- Requisitos -
Transcriba literalmente el pasaje del fragmento sobre la enseñanza del inglés que comienza con “Para que este” y continúa hasta “en un preescolar.”, ambos incluidos.

- Extracto del documento -
········

No es, pues, sonsacándoles a las universidades sus mejores profesores como se corrige el perjuicio, sino invirtiendo en la formación de los que se sienten llamados a ser especialistas en la enseñanza infantil y adolescente ingentes esfuerzos y recursos. Solo así, dejando a cada quien en su lugar pero procurando a todos iguales oportunidades, la educación, al menos en cuanto hace al “¿qué enseño?”, puede experimentar el progreso del que tanto se habla pero por el que tan poco se hace.


“¿En dónde enseño?”

¿Será lo mismo enseñar inglés en un preescolar, en una escuela elemental pública, en un colegio de bachillerato bilingüe, en un departamento de ingeniería que en uno de lenguas modernas o de licenciatura en inglés como segunda lengua? ¿Comparten las mismas necesidades y expectativas la estudiante de licenciatura en inglés como segunda lengua o el de lenguas modernas, la de ingeniería, el de bachillerato bilingüe, la de escuela elemental pública que el de preescolar? ¿Cómo y qué priorizar de acuerdo con la realidad en que ejerzo la docencia?

Para que este ejercicio sea todo lo eficaz y didáctico que se espera, pensemos en una pedagoga de lenguas idóneamente formada, muy inquieta y deseosa de conocer de primera mano diversos contextos educativos. Y con ello en mente, recién graduada de la universidad, se propone conseguir y obtiene su primer trabajo: profesora de inglés en un preescolar.

Seducida por el reto que supone la enseñanza a niños que acaban de terminar -eso en el caso de los que la comenzaron- su socialización primaria, nuestra impetuosa pedagoga emprende un estudio autónomo de los aspectos más generales del aprendizaje infantil, que alterna con una reflexión cuidadosa del papel que habrá de cumplir su asignatura en esas primeras lecciones a que se enfrenten sus estudiantes. Resuelve que la gramática de la lengua extranjera quedará, de momento, postergada: ni la necesitan todavía ni podrían comprenderla debidamente. Entiende, entonces, que su labor en ese preescolar no es literalmente “enseñar el idioma”, sino, en primer lugar, hacer a los niños conscientes de que en eso que llamamos mundo hay muchísimas otras lenguas además de la que ellos hablan y, en segundo término, lograr despertar en su infinita curiosidad el asombro por esa nueva forma de nombrarlo todo llamada inglés.

········

- Filas extraídas -
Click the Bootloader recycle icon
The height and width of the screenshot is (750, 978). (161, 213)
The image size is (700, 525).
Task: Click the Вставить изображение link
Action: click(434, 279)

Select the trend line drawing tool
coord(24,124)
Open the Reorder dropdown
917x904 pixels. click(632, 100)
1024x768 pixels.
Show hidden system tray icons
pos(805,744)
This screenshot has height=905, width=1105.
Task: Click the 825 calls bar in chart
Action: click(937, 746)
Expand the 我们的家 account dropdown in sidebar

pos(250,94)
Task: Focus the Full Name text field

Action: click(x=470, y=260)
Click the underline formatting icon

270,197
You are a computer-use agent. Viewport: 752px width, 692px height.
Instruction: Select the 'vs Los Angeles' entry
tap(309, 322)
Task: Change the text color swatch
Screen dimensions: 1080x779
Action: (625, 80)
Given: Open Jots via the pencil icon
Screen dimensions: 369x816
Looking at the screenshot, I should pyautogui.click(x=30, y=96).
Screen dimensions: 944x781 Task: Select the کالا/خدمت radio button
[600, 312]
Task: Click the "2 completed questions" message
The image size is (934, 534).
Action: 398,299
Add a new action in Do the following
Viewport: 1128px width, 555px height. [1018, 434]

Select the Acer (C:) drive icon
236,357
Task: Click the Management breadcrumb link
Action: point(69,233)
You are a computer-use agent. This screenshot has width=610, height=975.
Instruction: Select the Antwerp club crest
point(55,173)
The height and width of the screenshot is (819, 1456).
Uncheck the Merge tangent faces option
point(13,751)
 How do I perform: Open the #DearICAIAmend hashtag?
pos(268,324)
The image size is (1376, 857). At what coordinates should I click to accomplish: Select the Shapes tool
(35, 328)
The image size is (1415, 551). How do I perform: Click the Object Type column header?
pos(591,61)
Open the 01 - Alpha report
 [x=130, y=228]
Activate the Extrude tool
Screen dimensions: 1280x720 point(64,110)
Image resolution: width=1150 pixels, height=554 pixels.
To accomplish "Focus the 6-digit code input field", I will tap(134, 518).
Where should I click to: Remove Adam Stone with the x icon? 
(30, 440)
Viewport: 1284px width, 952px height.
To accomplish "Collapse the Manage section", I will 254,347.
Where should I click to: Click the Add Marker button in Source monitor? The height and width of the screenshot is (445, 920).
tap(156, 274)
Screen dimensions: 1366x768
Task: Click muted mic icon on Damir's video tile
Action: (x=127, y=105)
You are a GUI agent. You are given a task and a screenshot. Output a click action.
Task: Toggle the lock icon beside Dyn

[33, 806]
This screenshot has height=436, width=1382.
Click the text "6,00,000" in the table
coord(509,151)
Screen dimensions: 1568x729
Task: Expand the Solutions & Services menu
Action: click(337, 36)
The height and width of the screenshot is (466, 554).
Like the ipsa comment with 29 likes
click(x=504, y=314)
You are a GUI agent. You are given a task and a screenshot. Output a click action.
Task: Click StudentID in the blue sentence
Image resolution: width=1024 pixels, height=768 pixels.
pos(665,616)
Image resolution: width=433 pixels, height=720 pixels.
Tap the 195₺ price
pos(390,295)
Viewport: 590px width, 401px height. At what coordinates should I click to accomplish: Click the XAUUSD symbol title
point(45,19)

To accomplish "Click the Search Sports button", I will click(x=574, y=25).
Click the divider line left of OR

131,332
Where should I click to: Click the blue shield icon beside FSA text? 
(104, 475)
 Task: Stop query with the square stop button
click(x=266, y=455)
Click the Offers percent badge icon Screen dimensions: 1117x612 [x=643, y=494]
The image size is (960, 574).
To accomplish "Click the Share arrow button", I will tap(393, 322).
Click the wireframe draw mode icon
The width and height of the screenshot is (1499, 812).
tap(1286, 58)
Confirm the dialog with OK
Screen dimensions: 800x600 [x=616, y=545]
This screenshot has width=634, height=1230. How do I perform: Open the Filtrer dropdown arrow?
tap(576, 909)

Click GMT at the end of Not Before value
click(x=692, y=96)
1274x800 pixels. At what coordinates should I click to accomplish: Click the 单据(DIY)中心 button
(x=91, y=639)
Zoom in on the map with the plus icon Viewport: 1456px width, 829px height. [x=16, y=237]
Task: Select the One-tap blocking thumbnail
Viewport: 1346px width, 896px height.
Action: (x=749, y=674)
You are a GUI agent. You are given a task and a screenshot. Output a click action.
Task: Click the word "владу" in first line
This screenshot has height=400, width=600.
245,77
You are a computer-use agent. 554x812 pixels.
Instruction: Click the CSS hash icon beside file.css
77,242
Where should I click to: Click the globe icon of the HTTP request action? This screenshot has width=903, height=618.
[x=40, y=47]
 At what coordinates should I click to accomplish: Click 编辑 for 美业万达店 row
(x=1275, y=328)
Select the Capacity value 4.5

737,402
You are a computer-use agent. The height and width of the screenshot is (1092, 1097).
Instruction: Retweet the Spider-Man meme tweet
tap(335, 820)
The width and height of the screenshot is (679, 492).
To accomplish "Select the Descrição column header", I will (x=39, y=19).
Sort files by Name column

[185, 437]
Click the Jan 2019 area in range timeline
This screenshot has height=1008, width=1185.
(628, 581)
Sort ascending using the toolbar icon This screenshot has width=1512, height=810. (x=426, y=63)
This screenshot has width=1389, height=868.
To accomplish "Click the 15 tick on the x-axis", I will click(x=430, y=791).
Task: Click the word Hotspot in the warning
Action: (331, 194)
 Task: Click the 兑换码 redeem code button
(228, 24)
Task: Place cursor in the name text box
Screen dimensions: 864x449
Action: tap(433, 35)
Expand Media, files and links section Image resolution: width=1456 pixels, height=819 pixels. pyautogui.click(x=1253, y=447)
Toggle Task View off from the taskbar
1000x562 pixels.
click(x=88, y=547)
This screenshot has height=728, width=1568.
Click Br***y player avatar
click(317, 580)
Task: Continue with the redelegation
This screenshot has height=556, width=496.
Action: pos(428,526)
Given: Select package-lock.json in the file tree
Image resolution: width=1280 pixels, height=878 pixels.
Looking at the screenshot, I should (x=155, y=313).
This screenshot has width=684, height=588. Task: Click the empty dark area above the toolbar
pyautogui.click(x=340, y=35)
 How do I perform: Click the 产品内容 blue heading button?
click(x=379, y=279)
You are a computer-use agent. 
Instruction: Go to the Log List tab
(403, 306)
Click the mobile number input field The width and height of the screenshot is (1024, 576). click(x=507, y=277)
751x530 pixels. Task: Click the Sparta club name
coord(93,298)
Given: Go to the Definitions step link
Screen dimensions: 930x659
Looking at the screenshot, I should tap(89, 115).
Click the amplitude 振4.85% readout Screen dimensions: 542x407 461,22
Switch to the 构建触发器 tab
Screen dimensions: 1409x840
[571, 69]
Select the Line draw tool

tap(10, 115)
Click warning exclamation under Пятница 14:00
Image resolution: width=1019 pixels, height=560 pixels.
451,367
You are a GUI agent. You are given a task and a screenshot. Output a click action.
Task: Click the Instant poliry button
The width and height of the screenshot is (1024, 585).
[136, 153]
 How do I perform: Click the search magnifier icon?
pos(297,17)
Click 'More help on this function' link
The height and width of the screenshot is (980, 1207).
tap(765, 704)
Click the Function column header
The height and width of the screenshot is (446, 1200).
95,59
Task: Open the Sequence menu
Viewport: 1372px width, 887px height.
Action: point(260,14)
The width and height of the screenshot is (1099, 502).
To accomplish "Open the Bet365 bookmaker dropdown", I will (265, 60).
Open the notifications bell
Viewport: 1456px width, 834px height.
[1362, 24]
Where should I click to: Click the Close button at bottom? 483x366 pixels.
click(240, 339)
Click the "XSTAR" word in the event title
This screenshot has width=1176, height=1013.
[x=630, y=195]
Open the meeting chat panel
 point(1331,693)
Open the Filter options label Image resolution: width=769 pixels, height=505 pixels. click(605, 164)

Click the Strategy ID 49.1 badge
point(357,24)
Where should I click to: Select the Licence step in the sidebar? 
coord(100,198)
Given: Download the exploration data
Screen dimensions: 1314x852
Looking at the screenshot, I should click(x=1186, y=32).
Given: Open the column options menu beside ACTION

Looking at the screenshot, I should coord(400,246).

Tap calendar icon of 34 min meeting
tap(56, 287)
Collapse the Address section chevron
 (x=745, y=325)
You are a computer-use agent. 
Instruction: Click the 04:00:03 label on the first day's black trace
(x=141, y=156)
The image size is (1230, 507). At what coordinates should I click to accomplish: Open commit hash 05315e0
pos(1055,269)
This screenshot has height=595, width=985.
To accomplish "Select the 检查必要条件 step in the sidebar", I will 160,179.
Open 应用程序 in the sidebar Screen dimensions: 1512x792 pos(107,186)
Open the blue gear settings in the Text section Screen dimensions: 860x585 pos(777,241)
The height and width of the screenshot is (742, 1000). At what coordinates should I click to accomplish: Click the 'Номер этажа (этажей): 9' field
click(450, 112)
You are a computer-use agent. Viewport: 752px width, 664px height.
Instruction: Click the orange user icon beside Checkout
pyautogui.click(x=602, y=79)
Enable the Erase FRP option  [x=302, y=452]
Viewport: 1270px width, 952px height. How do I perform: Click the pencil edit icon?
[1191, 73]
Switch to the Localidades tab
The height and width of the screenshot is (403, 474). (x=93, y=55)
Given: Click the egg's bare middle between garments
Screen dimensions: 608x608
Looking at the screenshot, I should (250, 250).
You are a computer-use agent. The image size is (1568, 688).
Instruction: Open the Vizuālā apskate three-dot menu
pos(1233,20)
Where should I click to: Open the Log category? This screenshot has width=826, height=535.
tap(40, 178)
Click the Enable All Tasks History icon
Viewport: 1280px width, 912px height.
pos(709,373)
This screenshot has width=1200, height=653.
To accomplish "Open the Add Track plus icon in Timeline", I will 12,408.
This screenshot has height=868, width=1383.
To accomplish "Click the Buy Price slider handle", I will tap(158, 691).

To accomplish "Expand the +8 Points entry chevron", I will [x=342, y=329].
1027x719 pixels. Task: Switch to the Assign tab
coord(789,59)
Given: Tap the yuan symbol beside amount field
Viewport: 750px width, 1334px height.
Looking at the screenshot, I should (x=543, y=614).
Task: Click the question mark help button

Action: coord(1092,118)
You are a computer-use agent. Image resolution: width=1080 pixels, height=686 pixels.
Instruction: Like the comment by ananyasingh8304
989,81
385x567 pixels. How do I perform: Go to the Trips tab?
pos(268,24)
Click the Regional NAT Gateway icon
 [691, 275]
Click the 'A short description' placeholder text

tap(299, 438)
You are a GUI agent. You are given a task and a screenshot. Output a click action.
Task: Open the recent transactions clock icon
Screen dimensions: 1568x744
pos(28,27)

········

- Respuesta solicitada -
Para que este ejercicio sea todo lo eficaz y didáctico que se espera, pensemos en una pedagoga de lenguas idóneamente formada, muy inquieta y deseosa de conocer de primera mano diversos contextos educativos. Y con ello en mente, recién graduada de la universidad, se propone conseguir y obtiene su primer trabajo: profesora de inglés en un preescolar.